The Simulmatics Corporation, launched during the Cold War, mined
data, targeted voters, manipulated consumers, destabilized
politics, and disordered knowledge-decades before Facebook, Google,
and Cambridge Analytica. Jill Lepore, best-selling author of These
Truths, came across the company's papers in MIT's archives and set
out to tell this forgotten history, the long-lost backstory to the
methods, and the arrogance, of Silicon Valley. Founded in 1959 by
some of the nation's leading social scientists-"the best and the
brightest, fatally brilliant, Icaruses with wings of feathers and
wax, flying to the sun"-Simulmatics proposed to predict and
manipulate the future by way of the computer simulation of human
behavior.

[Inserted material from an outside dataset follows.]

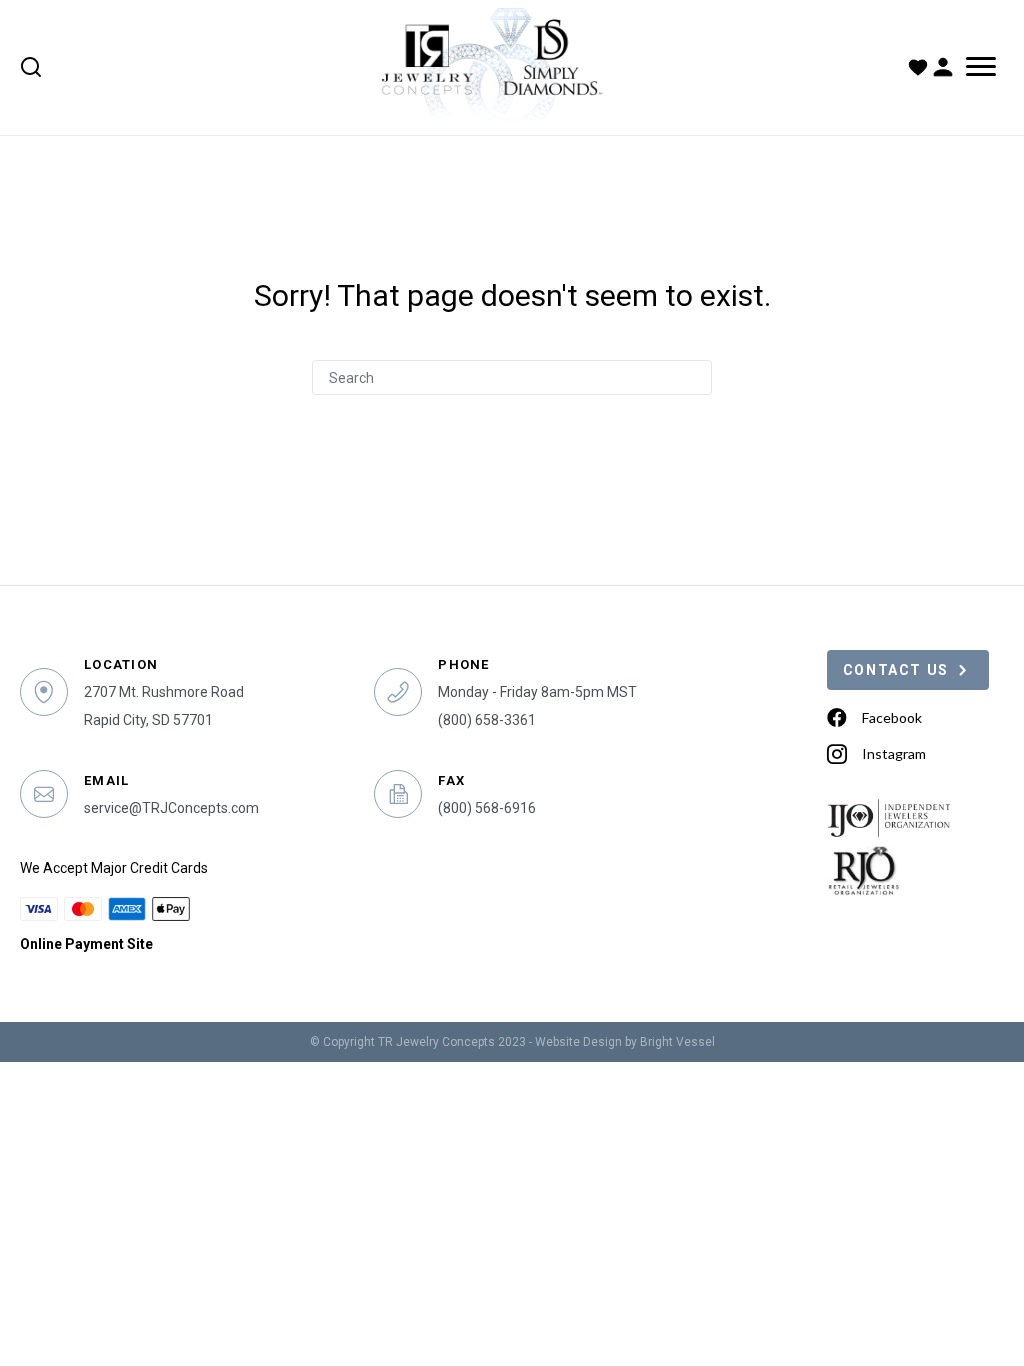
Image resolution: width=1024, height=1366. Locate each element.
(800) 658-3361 (487, 720)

In summers, with their wives and children in tow, the
company's scientists met on the beach in Long Island under a
geodesic, honeycombed dome, where they built a "People Machine"

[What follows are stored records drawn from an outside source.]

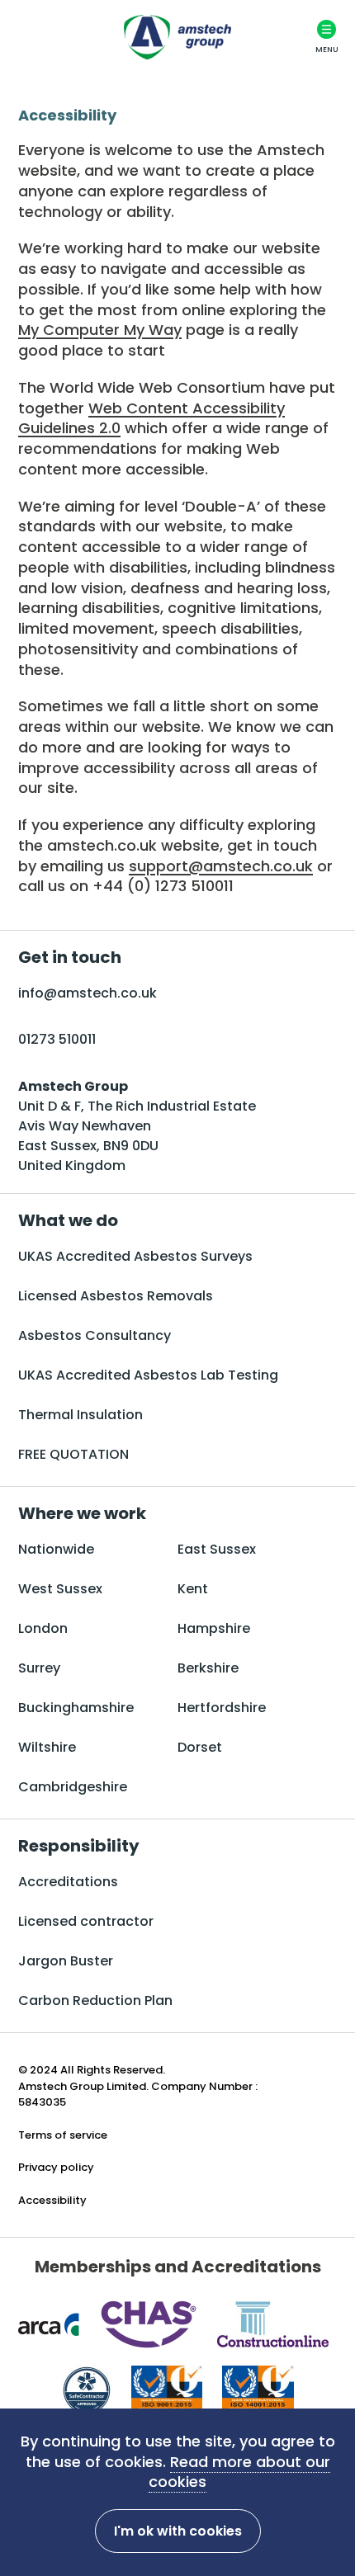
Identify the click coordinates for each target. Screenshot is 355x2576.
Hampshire (214, 1628)
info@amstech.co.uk (87, 993)
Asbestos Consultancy (94, 1335)
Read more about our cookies (239, 2472)
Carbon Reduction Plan (95, 2000)
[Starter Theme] (177, 37)
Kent (193, 1588)
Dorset (200, 1747)
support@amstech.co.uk (221, 866)
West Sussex (60, 1588)
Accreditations (68, 1881)
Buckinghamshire (76, 1707)
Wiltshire (47, 1747)
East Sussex (217, 1549)
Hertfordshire (222, 1707)
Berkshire (208, 1667)
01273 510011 (57, 1039)
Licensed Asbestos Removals (115, 1295)
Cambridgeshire (72, 1786)
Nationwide (56, 1549)
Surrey (39, 1667)
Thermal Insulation (80, 1414)
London (43, 1628)
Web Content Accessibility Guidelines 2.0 (151, 418)
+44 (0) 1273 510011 (163, 885)
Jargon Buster (65, 1960)
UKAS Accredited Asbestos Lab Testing (148, 1375)
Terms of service (62, 2135)
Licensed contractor (86, 1921)
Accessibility (52, 2200)
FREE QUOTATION (73, 1454)
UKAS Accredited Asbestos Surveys (135, 1256)
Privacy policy (56, 2167)
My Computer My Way (100, 329)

that aimed to model everything from buying a dishwasher to
counterinsurgency to casting a vote. Deploying their "People
Machine" from New York, Washington, Cambridge, and even Saigon,
Simulmatics' clients included the John F. Kennedy presidential
campaign, the New York Times, the Department of Defense, and dozens
of major manufacturers: Simulmatics had a hand in everything from
political races to the Vietnam War to the Johnson administration's
ill-fated attempt to predict race riots. The company's collapse was
almost as rapid as its ascent, a collapse that involved failed
marriages, a suspicious death, and bankruptcy. Exposed for false
claims, and even accused of war crimes, it closed its doors in 1970
and all but vanished. Until Lepore came across the records of its
remains. The scientists of Simulmatics believed they had invented
"the A-bomb of the social sciences." They did not predict that it
would take decades to detonate, like a long-buried grenade. But, in
the early years of the twenty-first century, that bomb did
detonate, creating a world in which corporations collect data and
model behavior and target messages about the most ordinary of
decisions, leaving people all over the world, long before the
global pandemic, crushed by feelings of helplessness. This history
has a past; If Then is its cautionary tale.